#### Task:
Only the lines from the line that contains "You are a GUI" through the final line of the entries below belong in your answer, copied exactly and without pictures.

(Saved entries)
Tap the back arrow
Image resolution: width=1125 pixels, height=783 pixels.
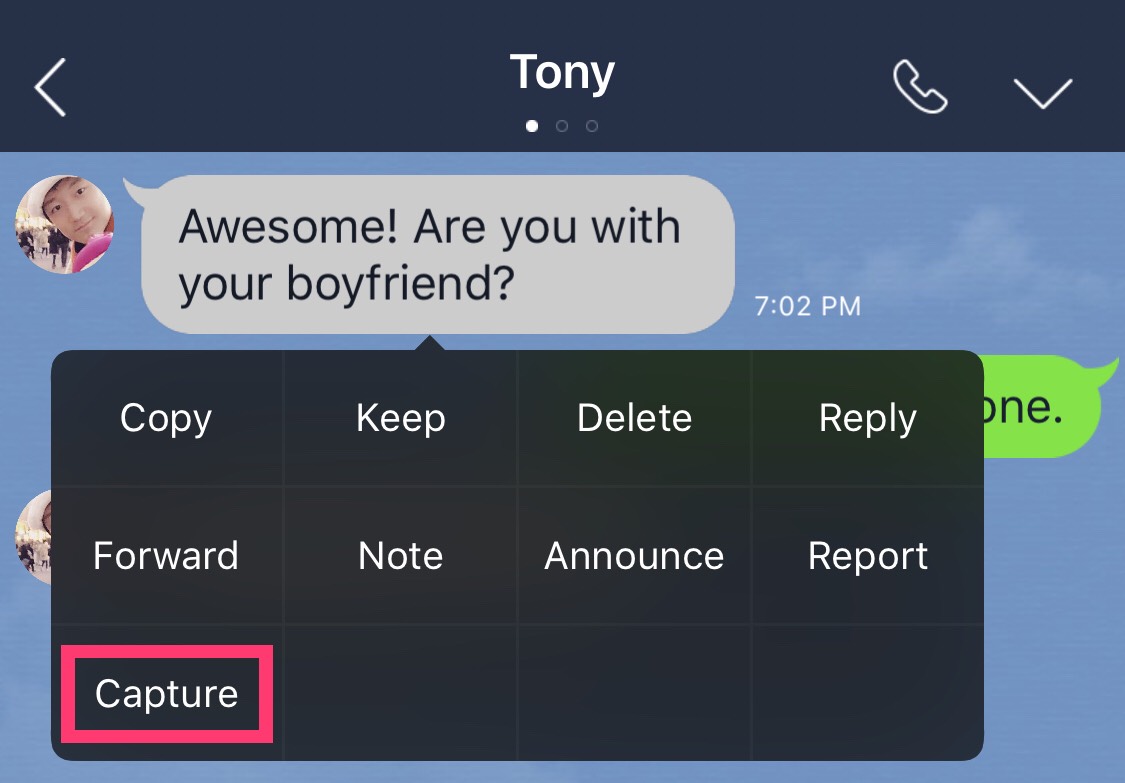pos(50,87)
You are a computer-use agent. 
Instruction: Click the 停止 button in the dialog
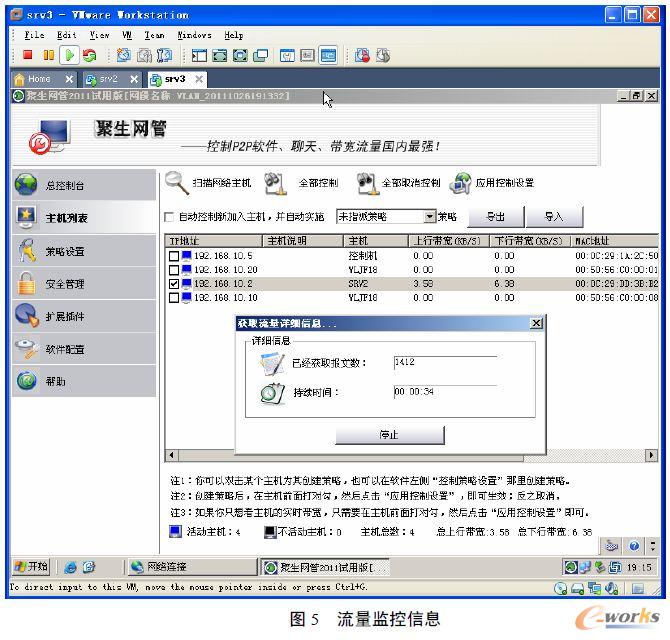click(389, 435)
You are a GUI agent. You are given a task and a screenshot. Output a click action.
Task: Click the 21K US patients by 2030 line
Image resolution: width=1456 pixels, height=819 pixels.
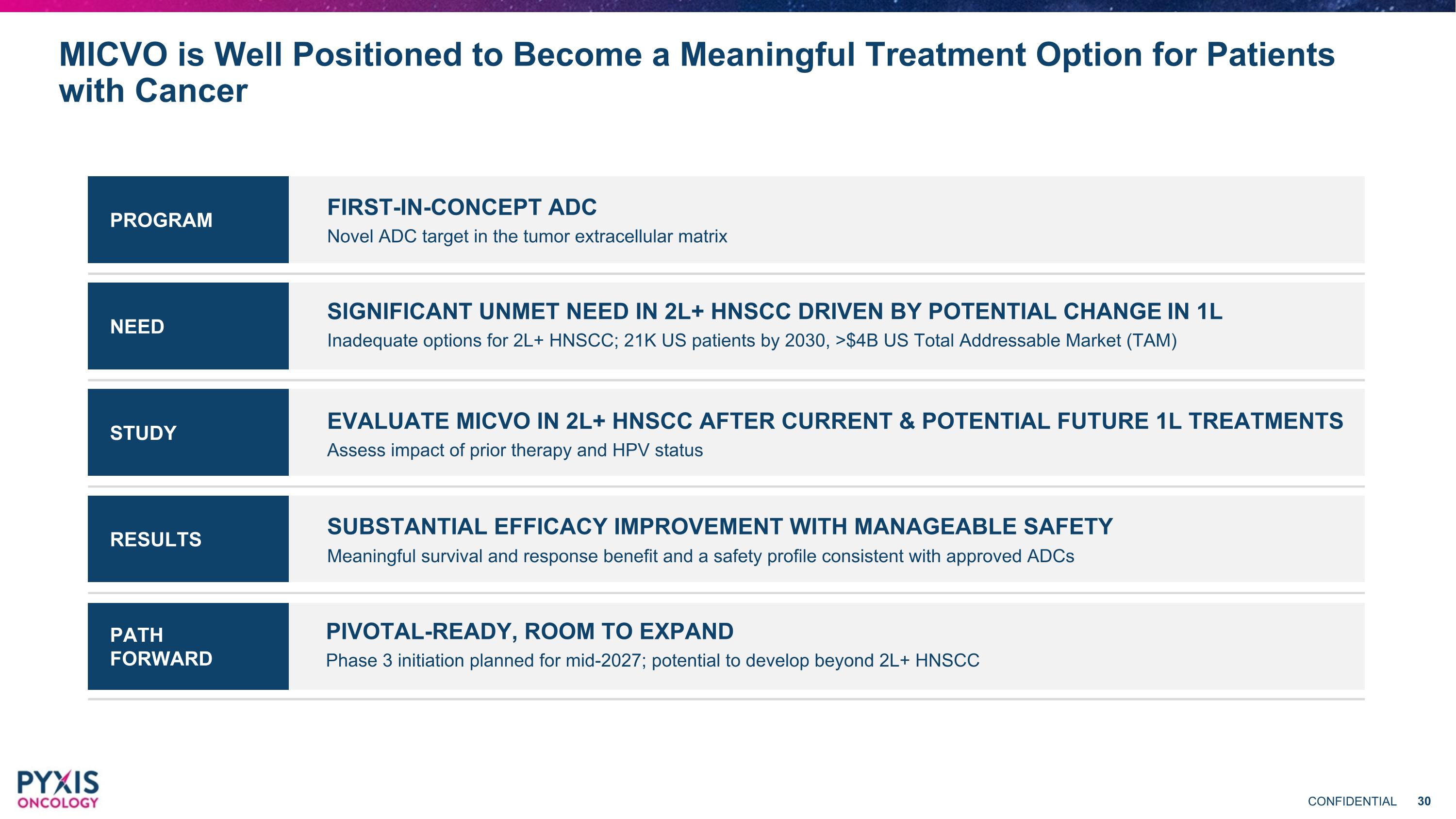coord(752,341)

#### Answer space:
You are a GUI agent. You are given a task and a screenshot. Output a click action.
Task: Click the 21K US patients by 2030 line
Image resolution: width=1456 pixels, height=819 pixels.
coord(752,341)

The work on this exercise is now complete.